Pour Antide Janvier, célèbre horloger du Roi, astronome ayant aux Tuileries, après la fuite à Varennes, ayant continué avec Louis XVI à travailler à « ses chères machines » malgré son talent, en 1793 le pouvoir lui impose en tant que commissaire à superviser une fabrique de piques à Morez dans le Jura. D’autres, mieux placés malgré leurs anciens titres d’horloger du roi qui leur collent à la peau, seront indispensables à la République.

Pistolet de Cavalerie modèle
An IIII

On se doit ici de citer Ferdinand Berthoud fournisseur des chronomètres de la Marine, Lenoir fournisseur d’instruments scientifiques réalisateur du mètre-étalon, Abraham-Louis Breguet qui finalise le télégraphe de Chappe annonçant en quelques minutes à la Convention la victoire du Quesnoy le 15 Août et celle de Condé le 30 Août 1794, ou de Jean-Antoine Lépine, Pierre-Henri Le Paute, Jean-François De-Belle proposant une mesure décimale pour le temps de la journée faisant, comme le souhaitait Charles-Gilbert Romme, « table rase du passée ». Pour cette réforme, le manque de main d’œuvre et de métal pour transformer 12 millions de mécanismes horaires publics et privés et de surcroît l’impopularité d’une complexe lecture inutile dans un moment peu propice sont les causes de l’échec de l’application de l’utopique heure décimale en 1794. En cette époque tumultueuse, on comprend qu’un horloger comme Charles Leroy doive changer de nom et que plusieurs autres comme Abraham-Louis Breguet en 1794 (ami de Marat dont la sœur faisait ses aiguilles) engagés dans des courants politiques révolutionnaires qui ne sont plus de mise, sont parfois contraints d’émigrer pour sauver leurs vies ; pourtant tous, dans le sillage des horlogers mécaniciens Jacques Vaucanson et Frédéric Japy, ont insufflé l’automatisation de nombreux secteurs d’une industrie naissante .

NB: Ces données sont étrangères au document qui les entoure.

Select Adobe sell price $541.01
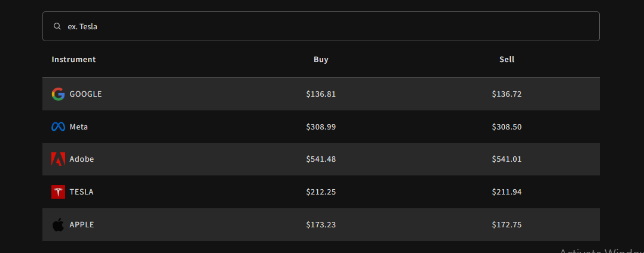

Prenant compte de leurs innovations, soucieux d’efficacité, le Comité de Salut Public dans cette période d’urgence est porté aussi à concentrer les commandes dans les mains de grands entrepreneurs ; cette conception de l’économie prônée avec un certain paternaliste par l’horloger Japy, instigateur de la chaîne de montage, se construit toutefois avec l’inévitable mécanisation au détriment des petits ateliers et des revendications populaires. Aussi les commissaires sont appelés, en conservant des structures moins novatrices, à éviter les émeutes de la population ouvrière comme celle due au progrès technique proposé par l’horloger mécanicien Vaucanson pour la soierie Lyonnaise en 1744. Dans un rapport au sujet de cette mutation inexorable de l’artisanat vers l’industrie, publié en 1805, il sera constaté « que chaque ouvrier formé rapidement travaillant sur une pièce en particulier, la réalise bien et que, de plus, cette action le rendant inapte à travailler à autre chose le maintient dans une main-d’œuvre à bas prix », un fait qui deviendra la constance d’un capitalisme marquant le formidable développement industriel du XIXe siècle !

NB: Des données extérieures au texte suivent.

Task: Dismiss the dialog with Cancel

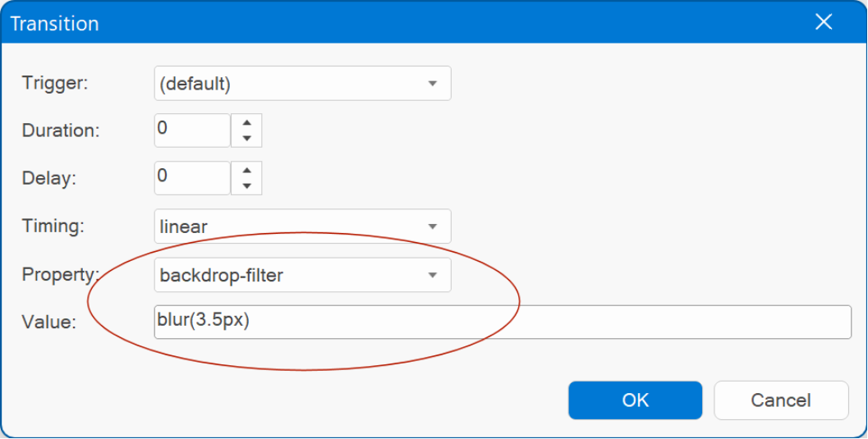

Une mission : l’interchangeabilité des pièces pour l’armement.

La réquisition des horlogers s’implique dans cette logique en incitant les plus habiles et inventifs à se pencher sur l’interchangeabilité des pièces composant les mécanismes des fusils et pistolets, sujet ayant été déjà appliqué sous cette forme dans leur métier.

En effet, depuis le milieu du XVIIe siècle, suite à une émigration provoquée par l’intolérance envers la religion réformée, une grande partie des artisans horlogers, émailleurs, bijoutiers du Royaume de France, instruits « adeptes du livre » ont émigré en Suisse, Hollande, Angleterre et Allemagne.

En conservant des relations avec les membres de leurs familles ayant abjuré, restant ainsi dans le royaume, ou grâce à des contacts avec des confrères catholiques tolérants, ils ont proposé de codifier les dimensions des mouvements de leurs montres et de leurs boîtes sous des formes appelées calibres pour continuer à commercer. Grâce à cette avancée passant outre l’obscurantisme et les brimades religieuses, les concepteurs, bijoutiers, orfèvres et horlogers où qu’ils soient, peuvent ainsi livrer sur toute l’Europe leur production suivant un calibre demandé, mouvement et boîte s’adaptant au mieux.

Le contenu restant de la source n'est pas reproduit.